Zu bearbeitende Aufgabe — Woher stammte laut dem Text über den Käte-Hamburger-Preis das Preisgeld?

Lesetext —
Simone Winko
Käte-Hamburger-Preis |
Der „Käte-Hamburger-Preis für die beste Publikation vor der Dissertation“ wurde von 2011 bis 2014 für besonders gute Veröffentlichungen von Nachwuchswissenschaftlerinnen und Nachwuchswissenschaftlern im Fach Neuere deutsche Literaturwissenschaft an der Universität Göttingen vergeben. Das Preisgeld stammte aus einem Teil des KISSWIN-Preises für besonders gute Doktorandenbetreuung 2010.
Ausgangspunkt für die Gründung des Preises war die Überlegung, dass sich die Anforderungen an das „Publikationsverhalten“ von Nachwuchswissenschaftlerinnen und Nachwuchswissenschaftlern in den letzten Jahren auch in den Geisteswissenschaften grundlegend geändert haben: Wer eine wissenschaftliche Laufbahn anstrebt, sollte mittlerweile auch in den „langsameren“ geisteswissenschaftlichen Fächern schon vor der Abgabe der Dissertation mit Forschungsbeiträgen in die akademische Öffentlichkeit treten. So lautet ein Ergebnis der Studie „Publikationsverhalten in unterschiedlichen wissenschaftlichen Disziplinen. Beiträge zur Beurteilung von Forschungsleistungen“ (Humboldt-Stiftung 2009).
Unter dieser Voraussetzung sollte der ausgeschriebene Preis sowohl Anreiz für Doktorandinnen und Doktoranden der Neueren deutschen Literaturwissenschaft sein, schon während der Arbeit an der Dissertation einen Zeitschriftenartikel oder einen Beitrag in einem Sammelband zu publizieren, als auch ein Ansporn, dabei nicht auf Quantität, sondern auf Qualität zu setzen: Prämiert wurde die beste Veröffentlichung vor dem Fertigstellen der Dissertation. Zentrale Kriterien der Bewertung waren dabei ein deutlicher Gewinn für die literaturwissenschaftliche Forschung, theoretische und methodische Konsistenz sowie argumentative Schlüssigkeit, nicht jedoch eine bestimmte theoretische oder historische Ausrichtung der eingesandten Beiträge. Ziel war die Auszeichnung und Förderung guter literaturwissenschaftlicher Praxis schon vor der akademischen Doktorprüfung.
Bewerben konnten sich alle in Göttingen eingeschriebenen Doktorandinnen und Doktoranden im Fach Neuere deutsche Literaturwissenschaft mit einem wissenschaftlichen Beitrag zu einer Fachzeitschrift oder einem Sammelband, den sie (1) in den letzten zwei Jahren vor der Ausschreibung veröffentlicht oder (2) als publikationsreifes Manuskript vorliegen hatten (der Beitrag brauchte also noch nicht veröffentlicht zu sein). Eingereicht werden konnten nur unselbständig erscheinende Beiträge, keine Buchmanuskripte. Selbstbewerbungen waren ebenso möglich, wie Beiträge anderer Doktorandinnen und Doktoranden vorgeschlagen werden können. Die Vorschläge wurden gesammelt, anonymisiert und von einer Jury (Dr. Matthias Beilein, Dr. Claudia Hillebrandt, Prof. Dr. Simone Winko) bewertet und verglichen.

Bereitgestellte Daten —
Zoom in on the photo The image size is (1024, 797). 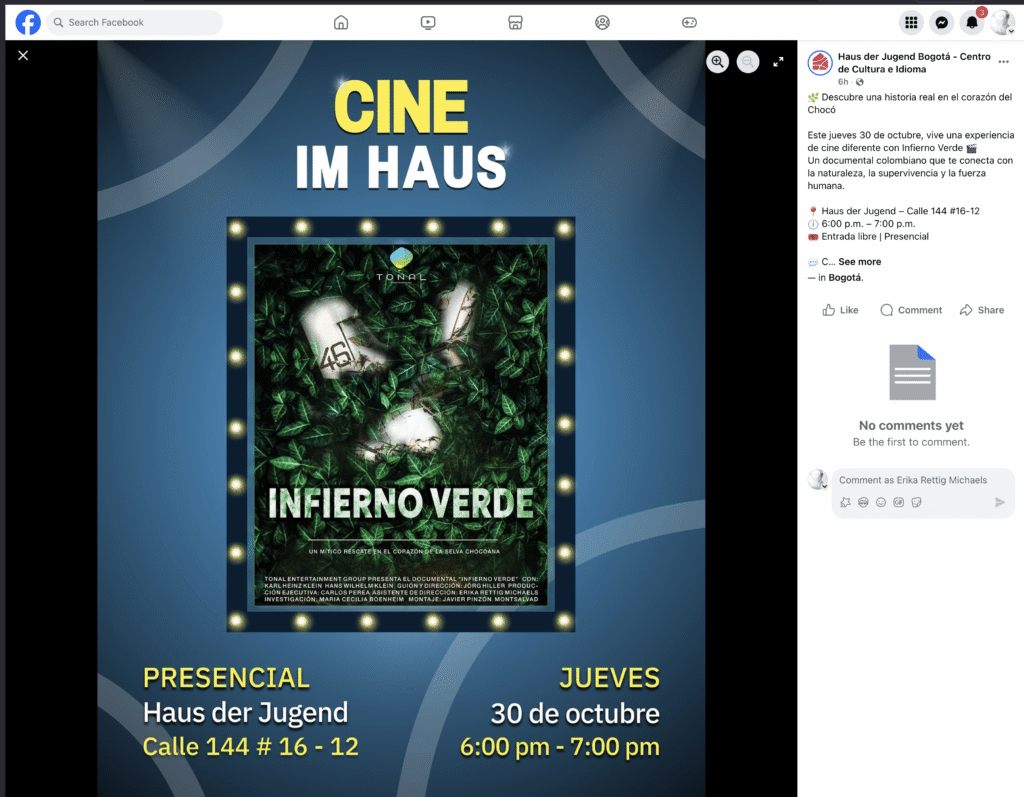[x=717, y=62]

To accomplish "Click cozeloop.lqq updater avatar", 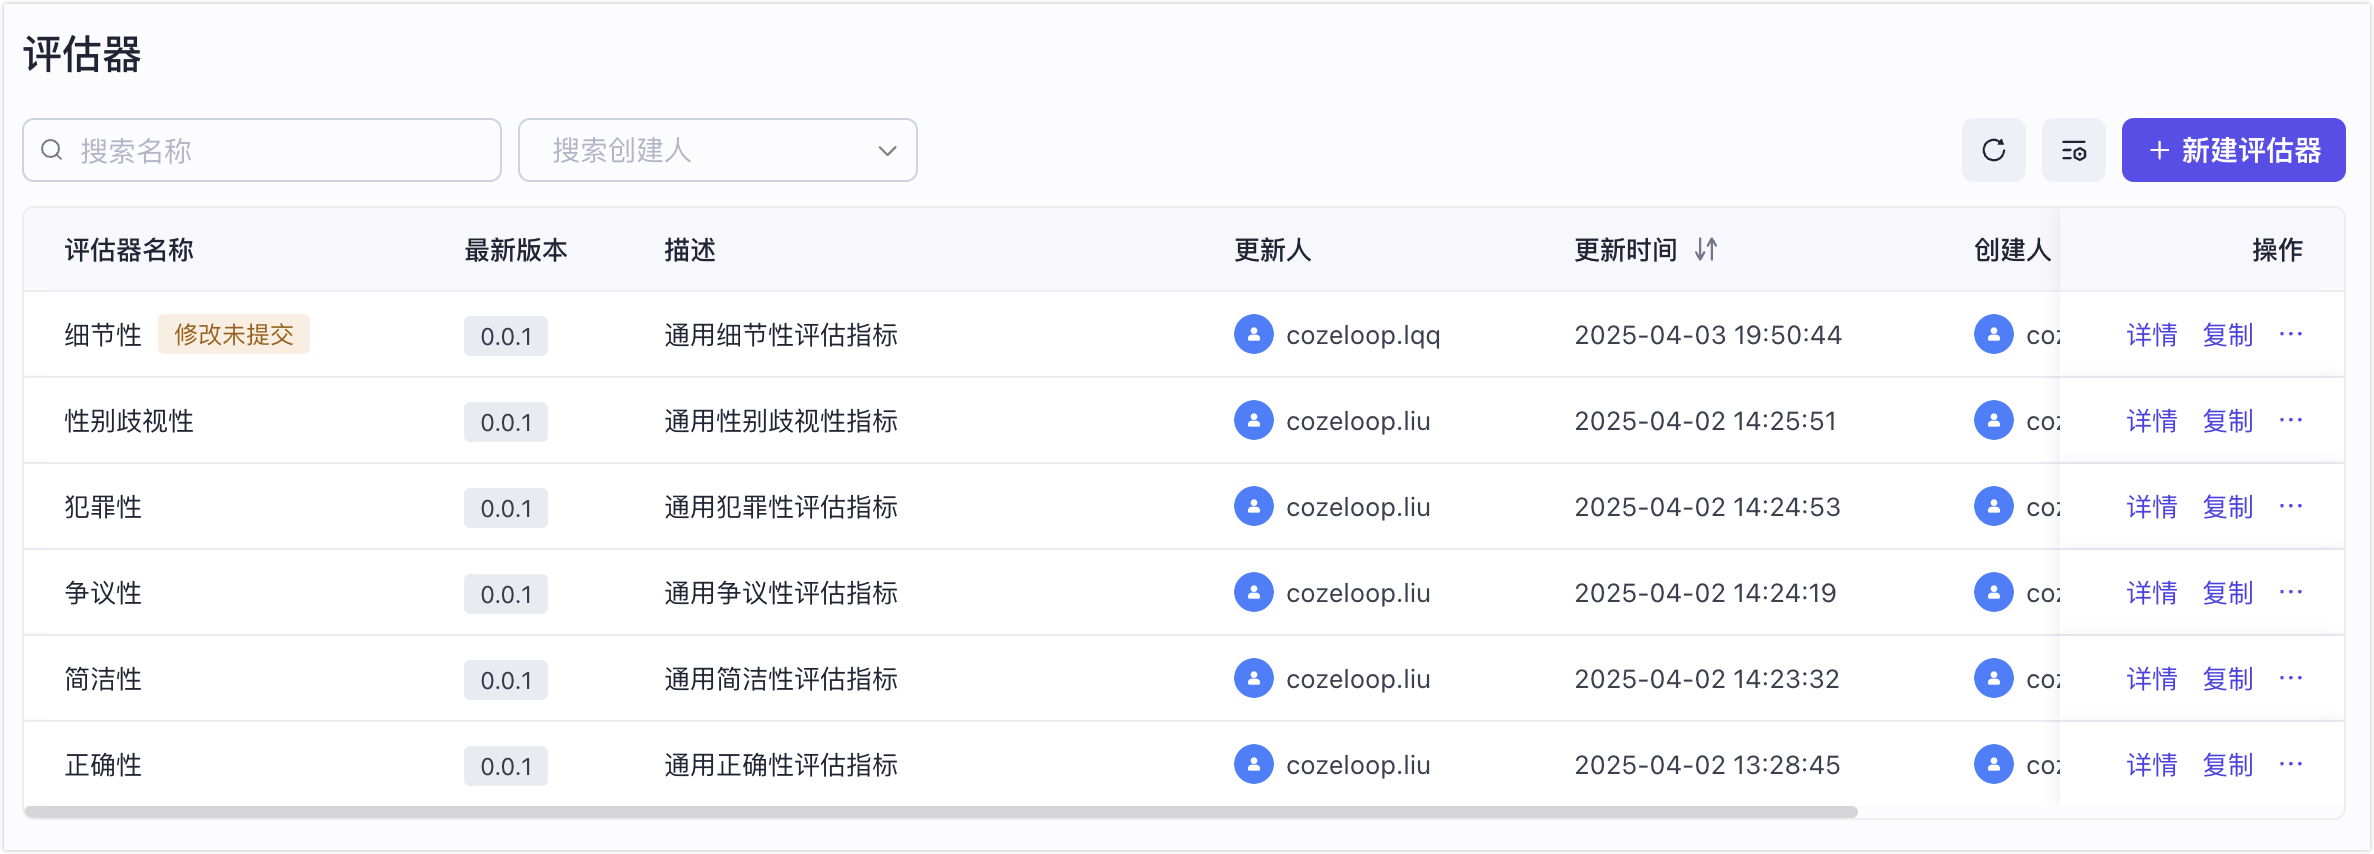I will coord(1253,334).
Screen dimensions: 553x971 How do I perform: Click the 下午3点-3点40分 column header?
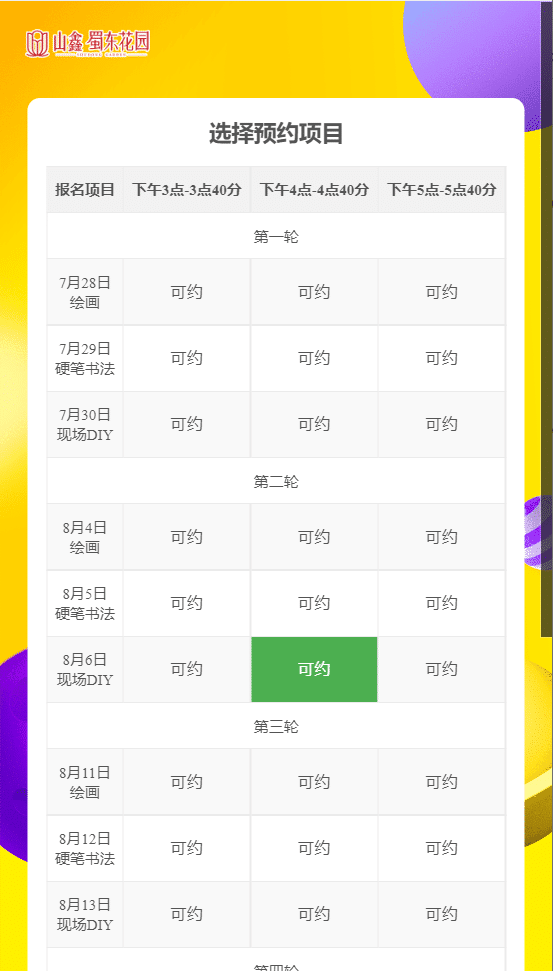186,189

Lösung der Aufgabe — Aus einem Teil des KISSWIN-Preises für besonders gute Doktorandenbetreuung 2010.